▸ **DATA PROVIDED**:
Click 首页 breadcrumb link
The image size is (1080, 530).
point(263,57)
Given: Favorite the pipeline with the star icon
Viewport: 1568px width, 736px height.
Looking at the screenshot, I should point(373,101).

▸ **ACTIVITY**: Transcribe the lines above precisely, keeping each one unchanged.

▸ **WRITTEN ANSWER**:
Click 首页 breadcrumb link
The image size is (1080, 530).
point(263,57)
Given: Favorite the pipeline with the star icon
Viewport: 1568px width, 736px height.
Looking at the screenshot, I should point(373,101).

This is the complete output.